LA HABANA, Cuba, septiembre, 173.203.82.38 -A ningún practicante del oficio de la escritura deben de resultarle ajenos los nexos existentes entre el periodismo y la literatura. Es muy difícil toparse con un escritor que no haya incursionado alguna vez en el artículo, el reportaje o la entrevista; de igual forma, casi todos los periodistas habrán acariciado en algún momento la idea de concebir un cuento o una poesía.

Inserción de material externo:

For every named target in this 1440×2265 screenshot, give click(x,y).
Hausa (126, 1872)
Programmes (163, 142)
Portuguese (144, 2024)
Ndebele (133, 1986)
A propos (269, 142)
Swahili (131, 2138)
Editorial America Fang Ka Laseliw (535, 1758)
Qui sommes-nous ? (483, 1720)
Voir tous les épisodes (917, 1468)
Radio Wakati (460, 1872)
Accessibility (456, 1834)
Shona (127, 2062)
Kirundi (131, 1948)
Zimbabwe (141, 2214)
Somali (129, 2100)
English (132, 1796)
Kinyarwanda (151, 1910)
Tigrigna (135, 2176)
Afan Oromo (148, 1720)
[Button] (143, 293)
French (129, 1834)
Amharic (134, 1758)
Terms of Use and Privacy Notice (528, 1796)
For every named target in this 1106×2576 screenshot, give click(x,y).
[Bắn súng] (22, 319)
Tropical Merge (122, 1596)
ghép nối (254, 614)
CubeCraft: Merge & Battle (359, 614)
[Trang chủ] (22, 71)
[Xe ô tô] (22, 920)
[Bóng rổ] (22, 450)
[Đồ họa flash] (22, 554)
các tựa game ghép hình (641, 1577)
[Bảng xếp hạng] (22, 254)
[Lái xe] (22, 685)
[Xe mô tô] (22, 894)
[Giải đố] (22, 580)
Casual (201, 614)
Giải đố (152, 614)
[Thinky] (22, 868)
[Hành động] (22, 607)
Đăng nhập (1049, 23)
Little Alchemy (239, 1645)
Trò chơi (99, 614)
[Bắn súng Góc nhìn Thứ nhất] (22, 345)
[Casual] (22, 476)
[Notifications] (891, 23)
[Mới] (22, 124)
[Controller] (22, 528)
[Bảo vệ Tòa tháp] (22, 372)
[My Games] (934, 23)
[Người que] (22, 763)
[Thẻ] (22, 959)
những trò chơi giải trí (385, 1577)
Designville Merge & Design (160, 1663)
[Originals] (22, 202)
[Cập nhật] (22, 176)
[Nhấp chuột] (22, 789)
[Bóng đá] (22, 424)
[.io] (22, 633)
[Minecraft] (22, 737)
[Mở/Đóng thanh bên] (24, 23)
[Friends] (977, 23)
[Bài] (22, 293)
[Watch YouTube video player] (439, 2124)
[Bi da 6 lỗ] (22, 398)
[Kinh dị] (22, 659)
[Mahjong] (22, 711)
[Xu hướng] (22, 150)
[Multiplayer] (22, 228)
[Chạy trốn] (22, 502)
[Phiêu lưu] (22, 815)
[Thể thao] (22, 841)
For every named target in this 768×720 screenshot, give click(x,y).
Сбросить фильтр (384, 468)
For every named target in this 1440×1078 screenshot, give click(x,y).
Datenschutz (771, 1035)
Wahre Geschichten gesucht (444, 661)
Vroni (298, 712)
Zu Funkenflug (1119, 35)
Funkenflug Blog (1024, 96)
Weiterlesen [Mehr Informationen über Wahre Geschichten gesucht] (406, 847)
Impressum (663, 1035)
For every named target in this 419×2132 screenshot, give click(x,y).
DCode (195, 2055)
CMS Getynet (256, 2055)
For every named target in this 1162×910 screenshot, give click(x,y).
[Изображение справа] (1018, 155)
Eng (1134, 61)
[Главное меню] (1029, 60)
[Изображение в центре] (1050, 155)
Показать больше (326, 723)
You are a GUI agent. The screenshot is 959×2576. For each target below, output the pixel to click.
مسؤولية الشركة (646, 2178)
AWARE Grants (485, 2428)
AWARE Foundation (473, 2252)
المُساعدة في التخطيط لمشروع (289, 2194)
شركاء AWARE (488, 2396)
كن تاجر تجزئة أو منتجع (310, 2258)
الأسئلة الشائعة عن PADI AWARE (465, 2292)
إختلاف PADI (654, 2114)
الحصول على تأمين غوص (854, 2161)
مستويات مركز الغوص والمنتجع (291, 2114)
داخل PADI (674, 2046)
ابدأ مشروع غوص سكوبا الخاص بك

Sin embargo, se trata de una relación en la que se combinan la afinidad y el desencuentro, ya que, sobre todo desde el punto de vista de los literatos, el trabajo periodístico puede proporcionar ventajas, pero también es muy probable que acarree no pocos contratiempos. Los defensores del primer razonamiento aducen que el periodismo contribuye a desarrollar el poder de síntesis que necesitan muchos escritores para depurar sus obras. En el bando opuesto, los detractores de dicha relación argumentan que la emergencia del periodismo se contrapone a la mesura que precisa una creación de mayor vuelo.
No sería juicioso, empero, descartar el elemento coyuntural en el vínculo entre ambas actividades. Porque si consideramos que, ante todo, el periodismo presupone la comunicación, entonces una literatura igualmente comunicativa proporcionará una conexión mucho más efectiva. Precisamente, eso fue lo que sucedió en Cuba durante la etapa democrático-liberal de la revolución castrista, o sea, con anterioridad a las Palabras a los Intelectuales pronunciadas por el máximo líder en junio de 1961. Era un período de gran efervescencia política, en que casi se alcanzaba el consenso en torno a la obra revolucionaria, y por tanto las autoridades culturales y políticas de la nación pedían una literatura accesible al ciudadano promedio, que lograra transmitir el mensaje de los nuevos tiempos. De ahí que, por ejemplo, el profesor José Antonio Portuondo abogara por una literatura que enfatizara en el contenido de la obra y no perdiera el rumbo con experimentos formales o tácticas evasivas; o el poeta Roberto Fernández Retamar, que demandaba pasar de la poesía metafísica a la poesía de la realidad inmediata o lo conversacional de lo cercano.
En esas circunstancias, lógicamente, se produjo un notable acercamiento de la vanguardia literaria a la labor periodística. Fue un contexto en el que sobresalió el semanario Lunes de Revolución, en cuyas páginas los escritores y demás intelectuales simpatizantes de la joven revolución expresaban sus convicciones al calor de la libertad creativa existente en ese momento. Y no fue casual que uno de los blancos principales del arsenal de esos colaboradores de Lunes de Revolución lo fueran el poeta José Lezama Lima y su equipo de la revista Orígenes, quienes practicaron siempre una literatura poco comunicativa y alejada del acontecer social. En fin, y tal como escribió el crítico Ambrosio Fornet en un dosier aparecido en el no. 2 del 2012 de la revista La Gaceta de Cuba, “en los años 60 la literatura se alió con el periodismo”.
Pero todo cambió con el paso del tiempo. Es como si la parcela se hubiese dividido: los periodistas se dedican a la ideología— claro, los periodistas oficialistas que lamen las botas del Poder—, mientras los escritores se refugian en el arte. Los editores de La Gaceta de Cuba, al inicio del referido dosier, lanzan la interrogante: ¿cuál es el origen de tal situación? Y una respuesta que pretenda acercarse a la verdad no puede obviar el hecho de que ya el castrismo no cuenta con muchas facetas positivas que exhibir, y por tanto los escritores prefieren insistir en la vertiente formal, con tal de evadir el reflejo de una realidad deplorable; una realidad que, por supuesto, los inclina mucho menos hacia el periodismo. Son muchos los que opinan que la rehabilitación oficial de Lezama ha obedecido al interés de las autoridades por promocionar una literatura desvinculada de lo cotidiano.
No obstante, confiamos en el futuro advenimiento de un escritor comprometido que no eluda el fragor del periodismo. Claro, no comprometido con un partido o una clase social, al estilo del “intelectual orgánico” que definió el marxista italiano Antonio Gramsci. El único compromiso que necesitamos es con la verdad.